News Oil & Gas

UKOG signs conditional farm-in for Horse Hill

UK Oil & Gas plc (UKOG) has signed a conditional binding term sheet for a farm-in with Pennpetro Energy plc for the Horse Hill oil field, 2km north of Gatwick airport in Sussex.

Focus: deal enables the asset to progress without raising capital (Pixabay)

PARTNERS

The transaction, with the company’s subsidiaries UKOG Ltd (85.635%) and Horse Hill Developments Ltd (HHDL) (77.9%), will be on an incremental production basis via funding the acquisition of 3D seismic and drilling the next infill production well.  

UKOG holds an 85.635% net interest in Horse Hill and the surrounding 142.9 km² PEDL137 and PEDL246 licences.

As of mid-March 2023, continuing oil production from HH-1 totalled an aggregate of more than 185,000 barrels of 35˚- 41˚ API sweet crude, according to the company.

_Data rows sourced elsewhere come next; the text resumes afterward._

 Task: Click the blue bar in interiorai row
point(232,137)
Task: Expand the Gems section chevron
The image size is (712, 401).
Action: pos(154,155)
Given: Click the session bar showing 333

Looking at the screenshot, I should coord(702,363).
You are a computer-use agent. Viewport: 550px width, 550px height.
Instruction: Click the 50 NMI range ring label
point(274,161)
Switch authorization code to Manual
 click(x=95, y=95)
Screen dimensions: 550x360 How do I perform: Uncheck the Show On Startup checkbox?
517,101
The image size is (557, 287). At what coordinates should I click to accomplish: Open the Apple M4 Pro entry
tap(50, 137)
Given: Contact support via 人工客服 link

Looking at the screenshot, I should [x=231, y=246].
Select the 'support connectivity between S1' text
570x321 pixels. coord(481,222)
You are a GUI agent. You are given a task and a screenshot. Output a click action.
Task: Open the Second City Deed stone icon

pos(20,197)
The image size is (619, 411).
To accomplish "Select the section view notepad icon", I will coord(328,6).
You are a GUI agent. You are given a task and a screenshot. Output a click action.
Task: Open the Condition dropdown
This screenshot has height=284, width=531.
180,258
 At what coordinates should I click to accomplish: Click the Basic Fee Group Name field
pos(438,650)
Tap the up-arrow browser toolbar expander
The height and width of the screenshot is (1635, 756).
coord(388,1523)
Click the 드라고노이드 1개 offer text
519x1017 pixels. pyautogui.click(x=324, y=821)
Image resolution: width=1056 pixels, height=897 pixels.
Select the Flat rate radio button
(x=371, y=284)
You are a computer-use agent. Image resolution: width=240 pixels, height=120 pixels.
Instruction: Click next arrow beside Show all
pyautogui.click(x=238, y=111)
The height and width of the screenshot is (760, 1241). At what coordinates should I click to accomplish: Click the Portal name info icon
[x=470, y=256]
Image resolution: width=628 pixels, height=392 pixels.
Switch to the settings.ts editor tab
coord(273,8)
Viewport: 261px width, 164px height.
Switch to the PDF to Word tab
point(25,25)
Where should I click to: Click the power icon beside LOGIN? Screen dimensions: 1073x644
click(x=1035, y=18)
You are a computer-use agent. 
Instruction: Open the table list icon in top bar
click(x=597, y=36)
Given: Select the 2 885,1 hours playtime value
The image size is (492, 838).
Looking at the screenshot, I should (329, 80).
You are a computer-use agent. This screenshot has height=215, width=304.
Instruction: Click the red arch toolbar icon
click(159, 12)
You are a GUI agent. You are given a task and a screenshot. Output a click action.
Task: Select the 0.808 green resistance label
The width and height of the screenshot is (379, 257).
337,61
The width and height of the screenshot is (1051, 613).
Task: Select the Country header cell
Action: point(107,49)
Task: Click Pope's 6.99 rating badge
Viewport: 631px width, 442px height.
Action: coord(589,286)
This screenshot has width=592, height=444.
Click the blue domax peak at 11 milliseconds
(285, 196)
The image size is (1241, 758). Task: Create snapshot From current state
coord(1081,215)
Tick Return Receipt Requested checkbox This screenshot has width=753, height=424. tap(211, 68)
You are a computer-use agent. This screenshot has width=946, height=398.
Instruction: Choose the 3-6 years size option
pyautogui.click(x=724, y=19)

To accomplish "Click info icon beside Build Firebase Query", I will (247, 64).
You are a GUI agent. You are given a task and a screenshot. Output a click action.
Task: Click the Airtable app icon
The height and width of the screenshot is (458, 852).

Founded in 2016, Pennpetro primarily focuses on oil and gas production and development in Texas. The company’s headquarters are in London.

Investor Alba Mineral Resources plc, with an 11.765% holding, said it looked forward to discussing the proposed transaction and considering its merits. 

TERMS

Pennpetro will fund 100% of new crestal infill production well Horse Hill-3 (HH-3).

The well will spud after completion of a Pennpetro-funded 12km2 high-definition 3D seismic survey, targeted for H1 2023, subject to an aggregate cap of £4.6 million.

Following completion of the farm-out programme, Pennpetro will earn a 49% share of any oil production from HH-3.

The company will also earn an aggregate 49% non-operated licences interest, comprised of an initial 7% on 3D seismic completion and a further 42% interest upon HH-3 completion.

UKOG and HHDL will retain 100% ownership and rights to all oil production and revenues from Horse Hill-1 (HH-1). UKOG will remain Horse Hill and licences operator.

Subject to completion of the farm-out, UKOG’s interest in HH-1 production will remain at 85.635% and its net interest in any HH-3 production and the licences will be 43.67%.

The transaction requires a formal agreement as well as shareholder and regulatory approval.

UKOG said that planning and environmental consents remained in place for a further four production wells at Horse Hill.

“This mutually advantageous transaction will inject new activity into Horse Hill, aiming squarely to deliver increased production and revenues from the oil field,” added chief executive Stephen Sanderson.

“The farm-out enables UKOG to move this asset forwards without the need to raise capital, enabling our resources to be firmly focused upon the appraisal and development of the Loxley gas discovery, our most material petroleum asset.”